De aquí que reclamar y quejarse sea un imperativo feminista: “Nos convertimos en un problema cuando describimos un problema”, escribe Ahmed, y por lo mismo, si se quieren desarmar los imaginarios sexistas —y también racistas, una realidad que conoce bien, siendo hija de un pakistaní y una inglesa—, no queda otra que molestar y alterar la supuesta calma o felicidad de los demás:

—Puede ser muy difícil rechazar el mandato de ser agradable. Puede significar dejar atrás mucha afirmación, seguridad y apoyo. El camino de una feminista aguafiestas puede ser accidentado y difícil —advierte.

Pero en ese camino también se crea comunidad. La escritura feminista, por ejemplo, tiende a tejer redes: se suele citar a otras autoras como si se estuviera construyendo una genealogía. ¿Qué importancia tienen estas redes?

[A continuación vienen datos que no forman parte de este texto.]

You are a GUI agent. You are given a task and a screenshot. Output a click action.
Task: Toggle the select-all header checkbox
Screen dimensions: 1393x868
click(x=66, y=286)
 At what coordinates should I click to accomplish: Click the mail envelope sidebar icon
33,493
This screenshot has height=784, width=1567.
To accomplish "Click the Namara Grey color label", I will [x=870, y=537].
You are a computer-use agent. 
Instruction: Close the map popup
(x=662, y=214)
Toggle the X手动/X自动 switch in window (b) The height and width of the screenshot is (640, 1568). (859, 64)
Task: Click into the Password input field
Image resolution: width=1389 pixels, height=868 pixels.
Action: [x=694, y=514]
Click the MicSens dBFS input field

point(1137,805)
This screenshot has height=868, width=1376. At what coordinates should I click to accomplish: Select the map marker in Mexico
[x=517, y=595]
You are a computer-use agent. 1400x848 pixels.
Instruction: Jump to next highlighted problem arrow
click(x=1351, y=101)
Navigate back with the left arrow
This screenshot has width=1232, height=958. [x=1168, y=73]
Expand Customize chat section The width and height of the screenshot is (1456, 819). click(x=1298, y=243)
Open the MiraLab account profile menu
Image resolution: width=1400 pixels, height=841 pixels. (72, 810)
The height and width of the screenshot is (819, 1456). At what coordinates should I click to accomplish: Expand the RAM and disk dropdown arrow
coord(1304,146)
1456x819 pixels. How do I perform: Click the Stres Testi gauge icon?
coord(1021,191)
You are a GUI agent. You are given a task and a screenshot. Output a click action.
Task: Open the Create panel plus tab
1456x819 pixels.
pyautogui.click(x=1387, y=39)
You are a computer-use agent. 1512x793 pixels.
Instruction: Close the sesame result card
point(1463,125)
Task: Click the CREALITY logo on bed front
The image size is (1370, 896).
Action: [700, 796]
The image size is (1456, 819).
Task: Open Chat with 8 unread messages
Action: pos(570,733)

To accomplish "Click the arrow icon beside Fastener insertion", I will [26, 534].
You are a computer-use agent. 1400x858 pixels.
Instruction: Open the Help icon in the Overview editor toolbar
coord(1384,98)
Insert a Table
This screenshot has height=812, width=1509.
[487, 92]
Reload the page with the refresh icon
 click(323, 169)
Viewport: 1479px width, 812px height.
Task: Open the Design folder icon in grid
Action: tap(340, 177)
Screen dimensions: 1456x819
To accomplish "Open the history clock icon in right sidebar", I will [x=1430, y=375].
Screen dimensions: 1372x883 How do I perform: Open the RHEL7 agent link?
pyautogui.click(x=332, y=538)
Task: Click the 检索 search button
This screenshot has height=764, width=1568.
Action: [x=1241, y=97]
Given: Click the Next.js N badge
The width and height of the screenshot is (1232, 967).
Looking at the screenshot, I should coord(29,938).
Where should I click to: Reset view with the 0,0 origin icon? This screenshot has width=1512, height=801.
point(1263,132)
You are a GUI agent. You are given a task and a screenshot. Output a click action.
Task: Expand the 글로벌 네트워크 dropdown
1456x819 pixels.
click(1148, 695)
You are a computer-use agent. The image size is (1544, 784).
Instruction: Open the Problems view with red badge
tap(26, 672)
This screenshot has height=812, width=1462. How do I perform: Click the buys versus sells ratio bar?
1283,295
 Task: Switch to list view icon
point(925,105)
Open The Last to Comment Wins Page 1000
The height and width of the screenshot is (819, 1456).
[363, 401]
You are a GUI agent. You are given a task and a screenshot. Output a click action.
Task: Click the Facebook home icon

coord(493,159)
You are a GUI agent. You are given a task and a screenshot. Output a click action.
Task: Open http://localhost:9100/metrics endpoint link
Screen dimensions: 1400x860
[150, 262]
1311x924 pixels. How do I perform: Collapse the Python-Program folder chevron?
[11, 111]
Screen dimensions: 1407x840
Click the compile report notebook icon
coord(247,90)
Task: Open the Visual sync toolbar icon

—Mucha. Escribo en Vivir una vida feminista que “citar es hacer memoria feminista”. Gran parte de nuestro trabajo consiste en mantener vivo el trabajo de las demás. Una vez tuiteé: “en el feminismo, nos citamos entre nosotras para existir”. Lo que quiero decir es que las viejas convenciones académicas, que nos enseñan a citar a quien ha tenido más influencia en tal o cual campo académico, pueden acabar siendo mecanismos de reproducción. Tenemos que crear caminos alternativos. Y podemos hacerlo porque, en cierto modo, la historia de convertirse en feminista consiste a menudo en encontrar otros caminos. ¡Nos educamos con tantos libros feministas que no se enseñan en las universidades!